PROBLEM STATEMENT: Transcribe the line holding "The height and width of the screenshot is (376, 1034)." together with every line after it, through the end of the records, exactly and with no pictures.

--- DATA FOR THIS EXERCISE Enclosed Below ---

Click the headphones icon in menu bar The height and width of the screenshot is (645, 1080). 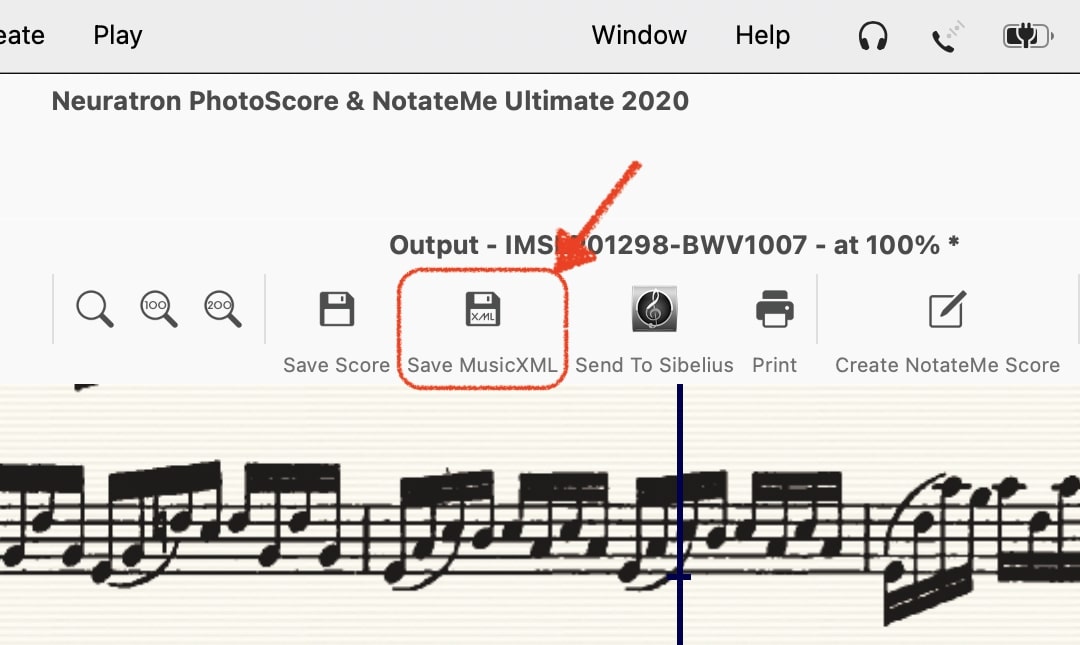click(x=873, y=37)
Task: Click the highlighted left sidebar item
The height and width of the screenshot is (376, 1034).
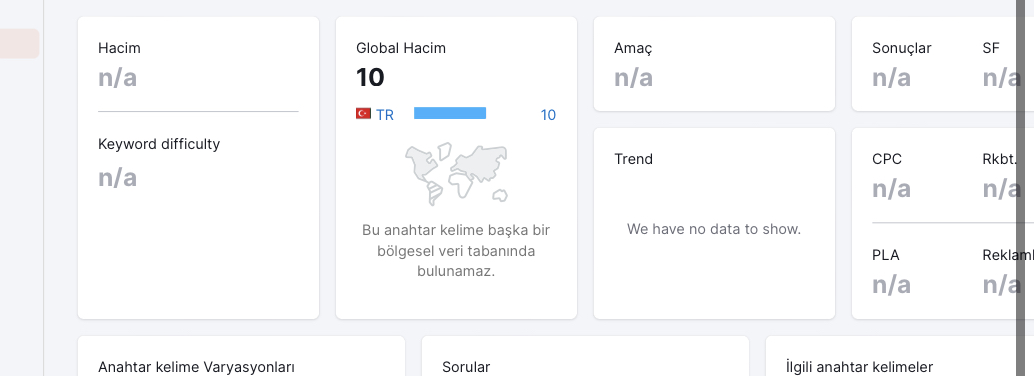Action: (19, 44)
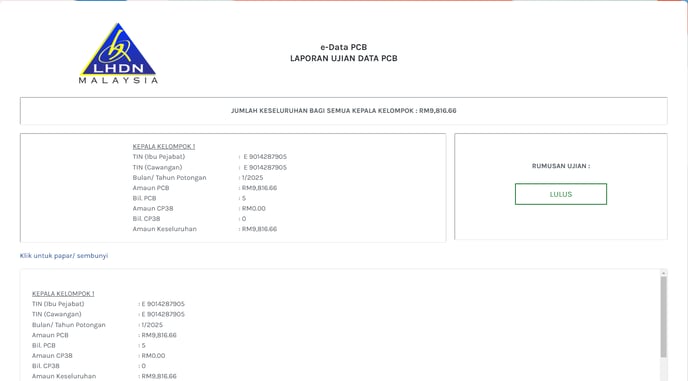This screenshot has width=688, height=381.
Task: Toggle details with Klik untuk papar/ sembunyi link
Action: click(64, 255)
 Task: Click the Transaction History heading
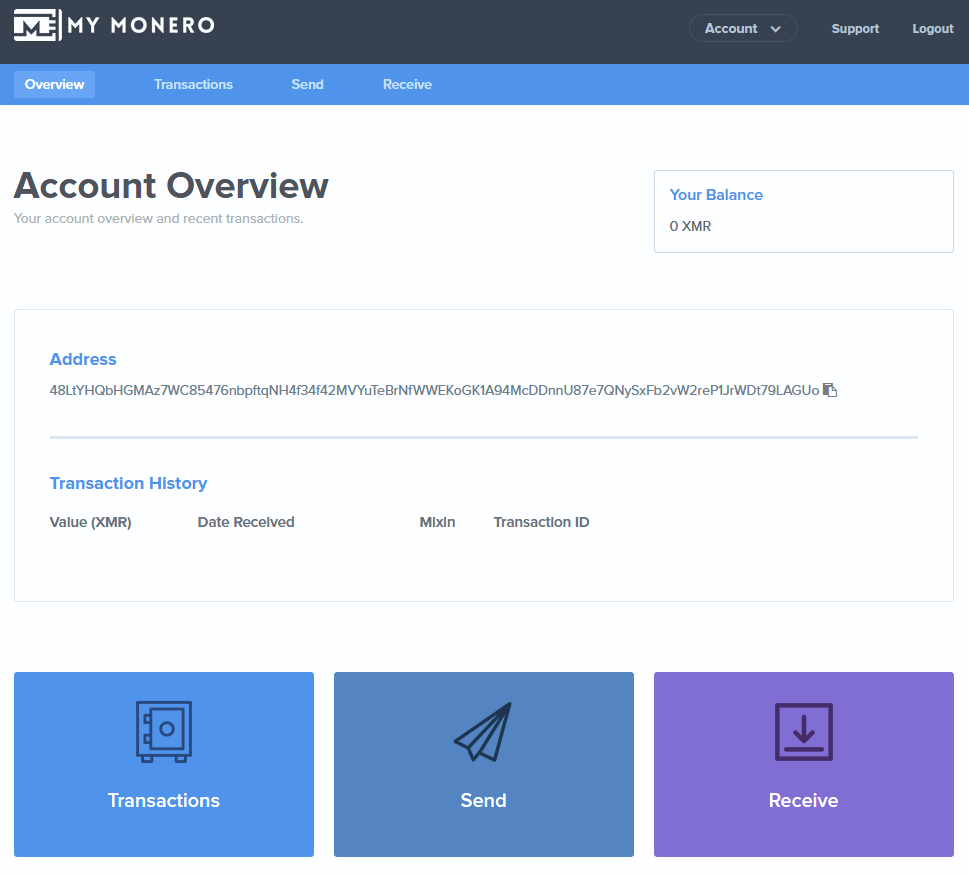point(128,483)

--- End of Enclosed DATA FOR THIS EXERCISE ---

TASK RESPONSE:
The height and width of the screenshot is (376, 1034).
Action: (19, 44)
This screenshot has width=688, height=381.
Task: Toggle details with Klik untuk papar/ sembunyi link
Action: click(64, 255)
 Task: Click the Transaction History heading
point(128,483)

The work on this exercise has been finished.